### REQUIRED WORK:
What you need to produce from the material below is an exact transcription of the lines from the one with "You are a computer-use agent." through the one with "Instruction: Open the", both included, and no other line.

--- MATERIAL PROVIDED Enclosed Below ---

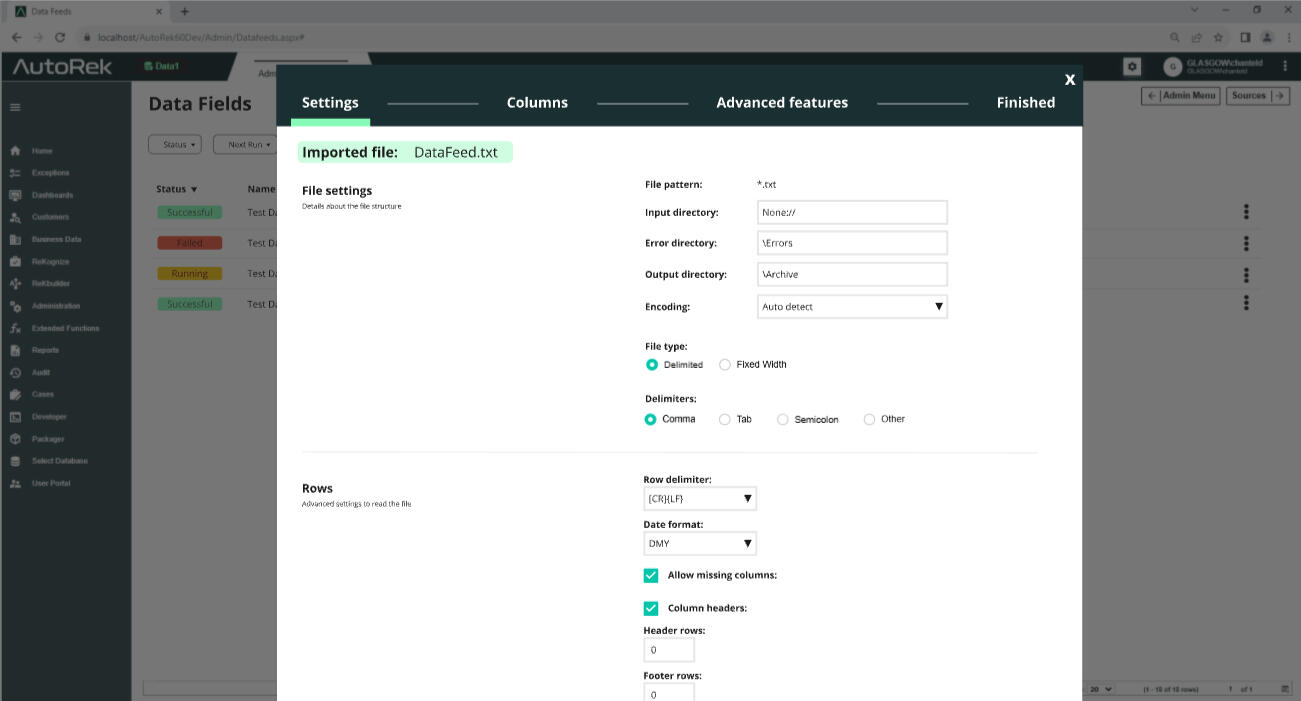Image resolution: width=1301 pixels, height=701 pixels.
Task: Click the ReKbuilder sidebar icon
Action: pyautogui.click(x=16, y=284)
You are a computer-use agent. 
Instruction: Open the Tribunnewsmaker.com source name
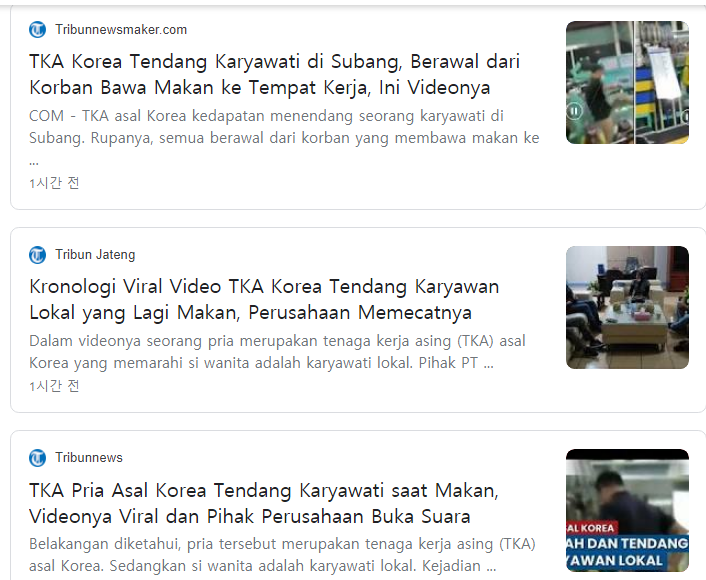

--- End of Enclosed MATERIAL PROVIDED ---
--- MATERIAL PROVIDED Enclosed Below ---

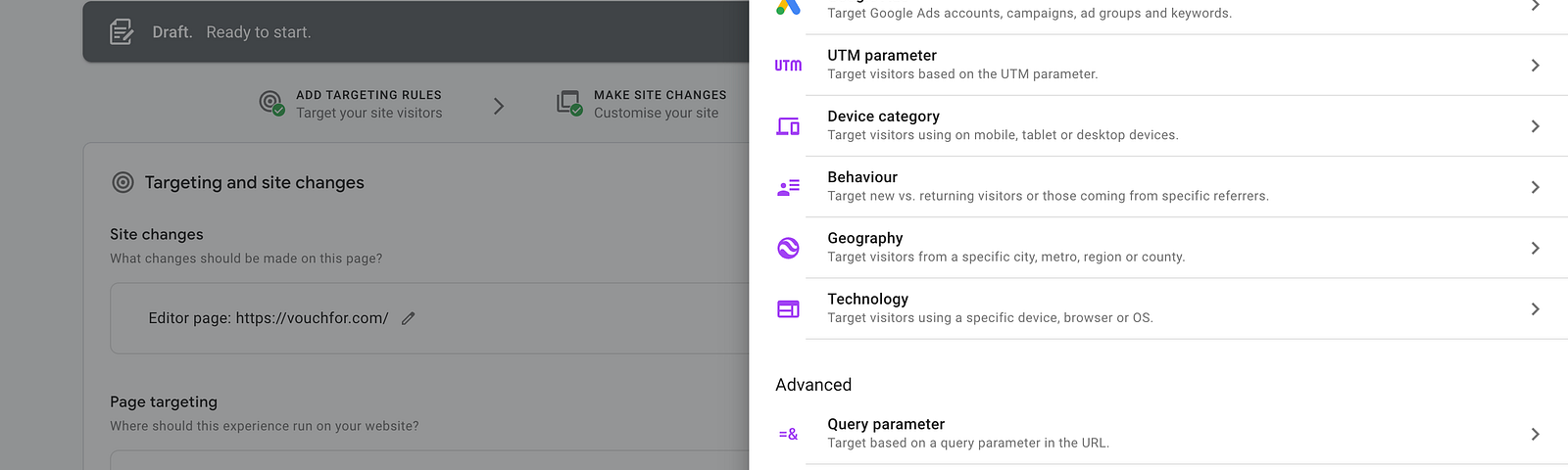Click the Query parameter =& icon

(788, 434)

--- End of Enclosed MATERIAL PROVIDED ---

### RESULT FOR THIS TASK:
You are a computer-use agent. 
Instruction: Open the Tribunnewsmaker.com source name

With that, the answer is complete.